Day 11: Auto Panning System
Today started off
cold and it took a while for all of us to get going, despite a brief sawing
spree to warm us up. Sawing through a thick plank is a really good way
of getting warm on a cold frosty winter morning.
Rough
Science is all about trying to do what you need to do in the limited time
available - its all about time. This one was really going to be difficult
timewise. By lunchtime Mike L and Kathy had finished the cradle and we
had attached it to the waterwheel. We had also tried making a pump using
the tennis ball, but although it worked well it didn't look as though
it was going to do much at the speed the waterwheel would rotate at. We
showed it working by hand.
Before lunch Kate
and I did the last knocking in of nails and final touches to the wheel
and then we did a test run on dry land to see that everything all turned
and moved OK (in principle).
After
lunch we took all the gear down to the river (about an hour's drive) to
see where it should be set up and try it out in the water. We spent the
rest of the day looking for and experimenting with different places to
put the wheel. The best flow is in the middle of the river but of course
this is not practical if we need to drive the cradle, and it would have
been difficult to fix the wheel in place. But at least the sand flies
don't seem to be in the middle of the river. Everywhere else they
bit and they bit!!
Kathy and I tried
the wheel in a number of locations and there was nowhere that was perfect.

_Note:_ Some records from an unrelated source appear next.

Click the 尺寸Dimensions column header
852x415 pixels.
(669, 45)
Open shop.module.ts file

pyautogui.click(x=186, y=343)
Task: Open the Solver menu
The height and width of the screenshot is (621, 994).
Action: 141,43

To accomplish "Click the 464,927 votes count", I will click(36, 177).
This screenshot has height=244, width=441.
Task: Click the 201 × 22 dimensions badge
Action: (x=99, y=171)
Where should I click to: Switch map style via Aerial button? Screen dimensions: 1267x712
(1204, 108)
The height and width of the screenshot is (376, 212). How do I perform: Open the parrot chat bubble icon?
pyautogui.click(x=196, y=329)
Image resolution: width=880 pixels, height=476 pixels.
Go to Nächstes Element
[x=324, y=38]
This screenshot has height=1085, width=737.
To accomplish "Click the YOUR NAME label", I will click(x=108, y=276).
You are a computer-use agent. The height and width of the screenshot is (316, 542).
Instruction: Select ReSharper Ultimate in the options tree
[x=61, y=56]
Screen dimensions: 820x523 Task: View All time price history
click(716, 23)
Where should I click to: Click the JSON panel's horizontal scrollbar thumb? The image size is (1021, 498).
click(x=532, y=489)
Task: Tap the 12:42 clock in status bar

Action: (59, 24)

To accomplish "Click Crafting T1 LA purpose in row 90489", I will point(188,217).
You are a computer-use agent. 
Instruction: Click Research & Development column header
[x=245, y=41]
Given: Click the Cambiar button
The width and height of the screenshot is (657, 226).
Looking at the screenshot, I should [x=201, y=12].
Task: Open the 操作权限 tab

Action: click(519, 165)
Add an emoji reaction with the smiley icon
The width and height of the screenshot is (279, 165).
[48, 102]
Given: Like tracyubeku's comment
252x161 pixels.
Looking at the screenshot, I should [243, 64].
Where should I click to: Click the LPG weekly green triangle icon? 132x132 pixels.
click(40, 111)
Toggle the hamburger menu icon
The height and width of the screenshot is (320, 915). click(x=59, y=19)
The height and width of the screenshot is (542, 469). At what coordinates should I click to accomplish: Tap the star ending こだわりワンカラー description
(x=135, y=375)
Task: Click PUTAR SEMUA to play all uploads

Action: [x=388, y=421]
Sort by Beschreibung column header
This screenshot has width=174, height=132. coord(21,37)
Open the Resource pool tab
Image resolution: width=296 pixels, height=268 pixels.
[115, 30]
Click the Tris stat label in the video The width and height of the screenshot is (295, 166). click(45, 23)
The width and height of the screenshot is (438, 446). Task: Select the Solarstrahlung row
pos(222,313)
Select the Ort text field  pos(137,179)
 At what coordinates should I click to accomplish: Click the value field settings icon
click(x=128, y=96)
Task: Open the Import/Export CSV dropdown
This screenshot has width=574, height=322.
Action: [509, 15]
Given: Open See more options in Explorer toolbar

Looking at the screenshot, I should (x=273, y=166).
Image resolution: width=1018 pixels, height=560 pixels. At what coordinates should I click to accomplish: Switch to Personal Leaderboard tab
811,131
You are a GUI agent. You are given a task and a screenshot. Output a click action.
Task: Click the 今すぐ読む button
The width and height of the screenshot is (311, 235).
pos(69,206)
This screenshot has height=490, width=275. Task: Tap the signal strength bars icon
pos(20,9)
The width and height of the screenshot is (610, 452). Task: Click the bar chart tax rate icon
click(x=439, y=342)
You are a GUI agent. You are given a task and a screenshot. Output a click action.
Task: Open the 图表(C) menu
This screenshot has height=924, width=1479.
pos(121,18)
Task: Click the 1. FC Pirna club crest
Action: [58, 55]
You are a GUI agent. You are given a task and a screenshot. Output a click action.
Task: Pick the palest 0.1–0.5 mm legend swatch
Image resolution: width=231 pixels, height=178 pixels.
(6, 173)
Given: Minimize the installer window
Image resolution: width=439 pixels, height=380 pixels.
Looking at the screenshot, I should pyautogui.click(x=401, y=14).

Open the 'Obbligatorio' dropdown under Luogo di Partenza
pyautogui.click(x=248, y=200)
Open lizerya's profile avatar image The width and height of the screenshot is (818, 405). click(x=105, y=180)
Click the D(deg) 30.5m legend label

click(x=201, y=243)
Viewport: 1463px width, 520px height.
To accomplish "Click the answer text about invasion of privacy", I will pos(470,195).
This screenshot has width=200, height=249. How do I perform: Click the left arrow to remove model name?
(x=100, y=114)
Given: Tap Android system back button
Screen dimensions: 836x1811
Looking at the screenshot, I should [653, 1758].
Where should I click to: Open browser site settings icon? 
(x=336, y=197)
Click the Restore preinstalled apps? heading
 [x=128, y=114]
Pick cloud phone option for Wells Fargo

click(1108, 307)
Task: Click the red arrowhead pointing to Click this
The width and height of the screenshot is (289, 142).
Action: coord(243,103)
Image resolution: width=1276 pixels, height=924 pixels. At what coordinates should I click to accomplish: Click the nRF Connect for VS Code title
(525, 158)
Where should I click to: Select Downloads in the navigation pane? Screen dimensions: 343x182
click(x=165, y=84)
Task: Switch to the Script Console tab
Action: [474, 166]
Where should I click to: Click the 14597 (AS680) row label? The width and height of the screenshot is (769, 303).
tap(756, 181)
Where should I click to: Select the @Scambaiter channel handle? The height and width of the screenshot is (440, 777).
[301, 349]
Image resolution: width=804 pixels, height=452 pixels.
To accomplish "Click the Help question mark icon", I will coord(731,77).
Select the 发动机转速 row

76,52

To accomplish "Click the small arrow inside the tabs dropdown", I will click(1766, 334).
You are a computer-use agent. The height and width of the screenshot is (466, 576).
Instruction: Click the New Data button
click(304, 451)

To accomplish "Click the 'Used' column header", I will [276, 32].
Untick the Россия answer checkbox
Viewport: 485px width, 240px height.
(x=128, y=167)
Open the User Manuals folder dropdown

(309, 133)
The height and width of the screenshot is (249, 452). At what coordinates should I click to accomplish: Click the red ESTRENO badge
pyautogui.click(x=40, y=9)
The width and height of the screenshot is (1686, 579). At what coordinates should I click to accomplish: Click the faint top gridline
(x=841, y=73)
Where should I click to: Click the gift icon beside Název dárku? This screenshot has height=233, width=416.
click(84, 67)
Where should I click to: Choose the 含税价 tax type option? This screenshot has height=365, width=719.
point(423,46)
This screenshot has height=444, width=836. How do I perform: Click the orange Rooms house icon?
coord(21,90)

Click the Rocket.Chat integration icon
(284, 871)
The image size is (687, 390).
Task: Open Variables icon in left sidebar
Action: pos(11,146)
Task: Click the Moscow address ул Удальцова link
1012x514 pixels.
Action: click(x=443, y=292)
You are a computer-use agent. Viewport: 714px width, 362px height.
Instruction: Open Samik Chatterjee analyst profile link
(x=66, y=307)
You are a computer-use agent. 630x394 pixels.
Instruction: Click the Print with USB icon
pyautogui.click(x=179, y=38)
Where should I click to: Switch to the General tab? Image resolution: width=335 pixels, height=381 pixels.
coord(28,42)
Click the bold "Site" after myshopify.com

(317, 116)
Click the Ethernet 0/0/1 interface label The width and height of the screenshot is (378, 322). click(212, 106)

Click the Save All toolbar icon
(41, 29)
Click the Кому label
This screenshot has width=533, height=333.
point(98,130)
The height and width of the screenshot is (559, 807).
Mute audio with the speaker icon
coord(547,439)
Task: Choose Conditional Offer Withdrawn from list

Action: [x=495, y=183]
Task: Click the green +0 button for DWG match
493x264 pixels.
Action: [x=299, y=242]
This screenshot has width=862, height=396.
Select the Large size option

In the end we had to compromise and we found a place fairly near to the
waterside but with enough water passing to drive the wheel round with
some force. With hindsight we should have thought about looking around
way before we got to this stage of the project, but in Rough Science you
often don't know what the best thing to do is until afterwards,
the time factor making things difficult. We wasted a lot of today so that
by the end of the second day we had still not used the machine.
So by the end of day
2 we had shown that the waterwheel drives the machine, just, but not enough
to get the pump to work. Ended cold and in need of some food.